Additional Self-Improved Features

Beyond the assignment rubric, several advanced RAG concepts were engineered to ensure production-grade reliability:

  1. Advanced Two-Stage Retrieval (Reranking): Upgraded from standard dense retrieval to a two-stage pipeline. ChromaDB first fetches the top 15 chunks using all-MiniLM-L6-v2, and then a powerful Neural Cross-Encoder model (ms-marco-MiniLM-L-6-v2) reranks them mathematically, returning only the top 3 most precisely relevant chunks. I also tuned the negative logits threshold to allow for typo tolerance.
  2. Lexical Grounding Flagging: Built a custom algorithmic hallucination checker. Before returning the final answer, the system extracts all long nouns from the LLM's response and verifies that at least 50% (for simple models) to 60% (for complex models) of them actually exist in the retrieved PDF chunks. If an LLM hallucinates new features not found in the manuals, it perfectly flags the output with low_grounding.
  3. Query Condensation Layer: Built an LLM-powered query rewrite step using the fast 8B model. When a user asks a follow-up question containing pronouns or implicit context (e.g., "how much does it cost?"), the condensation layer rewrites the query using the entire conversation history into a standalone, search-optimized string (e.g., "what is the price of the enterprise plan?"). This dramatically improves vector semantic similarity matching for multi-turn conversations.

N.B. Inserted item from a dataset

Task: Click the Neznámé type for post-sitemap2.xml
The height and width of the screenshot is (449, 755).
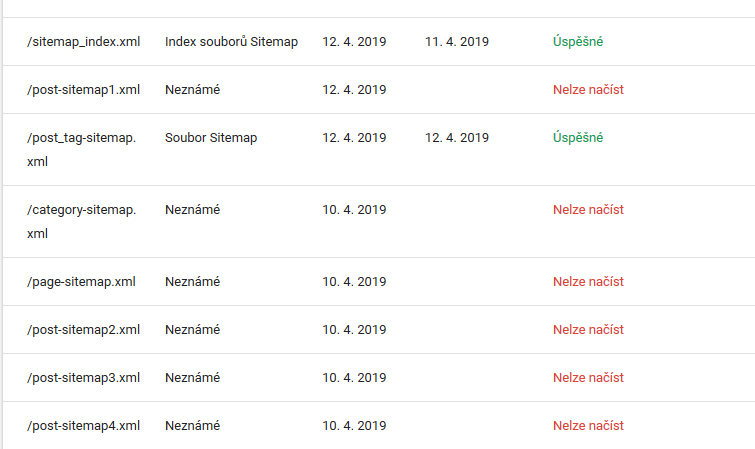Action: click(192, 330)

Known Issues & Limitations

  1. In-Memory State Management: The conversation history is currently stored in a Python dictionary (CONVERSATIONS) inside the server memory. While fast, this means that if the server crashes or restarts, all active user conversational histories are lost. In a real production system, this would be moved to Redis or a database.
  2. No Streaming: Output streaming was purposely disabled in favor of strict JSON responses (/query) to ensure the frontend could confidently parse the structured evaluator warnings (metadata.flags) without complex stream chunk parsing. This increases perceived latency for the user.
  3. Cross-Encoder Latency "Cold Start": Because the Cross-Encoder model runs locally on CPU (especially noticeable on the EC2 instance without a GPU), the very first query takes slightly longer as PyTorch loads the model into active memory.